The Republic of the Congo will proceed with legislative and local elections on 16 July despite complex political and economic challenges, and an ongoing humanitarian crisis in the Pool region in the south east of the country.
With some opposition leaders and their aides in jail, proceeding with elections now will reduce the likelihood that they are free, fair and credible. The hardline opposition parties’ boycott of the elections has further delegitimised the process, at a time when exactly the opposite is needed.
There is also a risk that electoral violence will spread as candidates mobilise their local bases to vie for legislative seats. And groups of young people are likely to be armed during the electoral season.
Legislative and local elections in the country represent ‘the war of the little chiefs’, says a Congo expert who prefers to remain anonymous. This was evident in the aftermath of the March 2016 presidential elections when militias appeared on state media to pledge their support for the presidential majority, while expressing their resolve to resort to violence if necessary.
International media broadcasts by President Denis Sassou Nguesso in the past two months have done nothing to assuage the angst that boils under the surface in the country. The first broadcast denied the existence of the current political crisis. The second dubiously pointed out that boycotts would be detrimental to opposition parties and wouldn’t affect the integrity of the political process itself.
Given the government’s repression of any form of socio-political contestation, infighting between former allies of the presidential majority, and a history of hotly contested elections, the stage is set for violence in the upcoming elections.
This is a situation that could have been avoided.
In 2011, the Republic of the Congo’s political class gathered in Ewo in the Western Cuvette region to lay the institutional and operational groundwork for the July 2012 legislative elections. These landmark talks proved to be a trust test between politicians across the spectrum from the presidential majority to the radical opposition. The test extended to representatives of civil society and religious organisations.
Three main electoral governance reforms were proposed. First, all parties agreed to clean up electoral registers in a process that would include representatives of civil society. Second, an independent national elections commission was proposed that would replace the existing National Commission for the Organisation of Elections. And third, electoral calendars would be published in a timely fashion.
However, the promise of Ewo failed to deliver on much-needed electoral governance reform. In the July 2012 elections, the ruling Congolese Labour Party and its allies won over 100 of the 136 seats. The presidential majority strengthened its grip on the legislature and a de facto single party state was re-established.
So it was not surprising that opposition parties and segments of civil society boycotted subsequent political talks in Dolisie in 2013 to prepare for local elections, in Sibiti in 2015 to prepare for institutional reform before the presidential elections, and in Ouésso in 2017 to prepare for the legislative and local elections.
As a result, proposals for a constitutional referendum in 2015 were agreed to exclusively by the presidential majority and its allies. By setting the reform agenda, the government effectively marginalised much of the Congolese political and public opinion.
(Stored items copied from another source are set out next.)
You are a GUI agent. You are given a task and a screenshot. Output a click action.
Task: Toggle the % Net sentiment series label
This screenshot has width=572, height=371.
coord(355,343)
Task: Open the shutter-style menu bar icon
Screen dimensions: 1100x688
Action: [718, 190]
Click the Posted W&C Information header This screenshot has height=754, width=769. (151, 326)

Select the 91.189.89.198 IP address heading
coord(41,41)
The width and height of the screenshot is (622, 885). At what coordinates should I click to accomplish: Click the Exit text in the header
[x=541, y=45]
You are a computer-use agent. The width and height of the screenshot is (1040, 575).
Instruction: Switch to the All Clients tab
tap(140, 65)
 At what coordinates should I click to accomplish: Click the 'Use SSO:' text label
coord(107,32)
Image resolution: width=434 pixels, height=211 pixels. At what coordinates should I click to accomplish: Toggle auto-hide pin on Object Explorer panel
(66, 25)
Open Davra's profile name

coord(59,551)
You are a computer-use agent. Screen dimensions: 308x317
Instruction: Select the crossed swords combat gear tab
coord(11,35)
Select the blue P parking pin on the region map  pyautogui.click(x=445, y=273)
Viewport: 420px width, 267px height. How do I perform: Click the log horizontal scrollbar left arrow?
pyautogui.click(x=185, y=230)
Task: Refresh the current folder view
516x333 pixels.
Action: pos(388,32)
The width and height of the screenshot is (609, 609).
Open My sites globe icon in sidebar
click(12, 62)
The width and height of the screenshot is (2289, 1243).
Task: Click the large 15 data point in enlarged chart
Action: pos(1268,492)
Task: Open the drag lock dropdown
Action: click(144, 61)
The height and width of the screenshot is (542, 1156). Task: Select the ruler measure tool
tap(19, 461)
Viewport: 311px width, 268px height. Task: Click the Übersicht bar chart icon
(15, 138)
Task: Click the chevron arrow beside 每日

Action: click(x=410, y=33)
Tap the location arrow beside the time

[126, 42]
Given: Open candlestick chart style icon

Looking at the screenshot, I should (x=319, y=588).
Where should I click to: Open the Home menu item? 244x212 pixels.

This denied them a voice in the proposed reconfiguration of state institutions.
The subsequent constitutional referendum created divisions between the presidential majority, the ruling party, the opposition and civil society. So what members of the presidential majority call ‘the new republic’, the Congolese opposition describe as an imposition that is the product of an institutional coup d’état.
This led to a collapse of meaningful political talks in favour of manufactured consensus, and deepening polarisation of the Congo’s political landscape.
Against this backdrop, and counter to recommendations agreed to at Ewo, presidential elections were brought forward to March 2016, ostensibly to start the process of institutionalising the new republic. These elections unleashed more violent contestation, starting with the attack by Ninja militiamen on Brazzaville’s southern districts.
The government responded with an arrest warrant for Ninja leader Frédéric Bintsamou, and the launch of military operations intended to pacify the Pool region. This operation has to date resulted in over 200 casualties for the Force Publique and more than 80 000 internally displaced people. The number of civilian casualties remains unknown.
Despite refugee accounts of villages being burned and the rape of young women as a weapon of war, humanitarian aid has yet to reach the conflict-affected areas.
It is inconceivable that holding elections amid violence could somehow curb the cycle of conflict that started with the 2015 constitutional referendum and was worsened by last year’s presidential elections.
Rather than pushing ahead with more flawed elections, the Congo needs a comprehensive strategy to break the cycle of electoral violence. This can only be achieved through inclusive national political negotiations, mediated by international partners.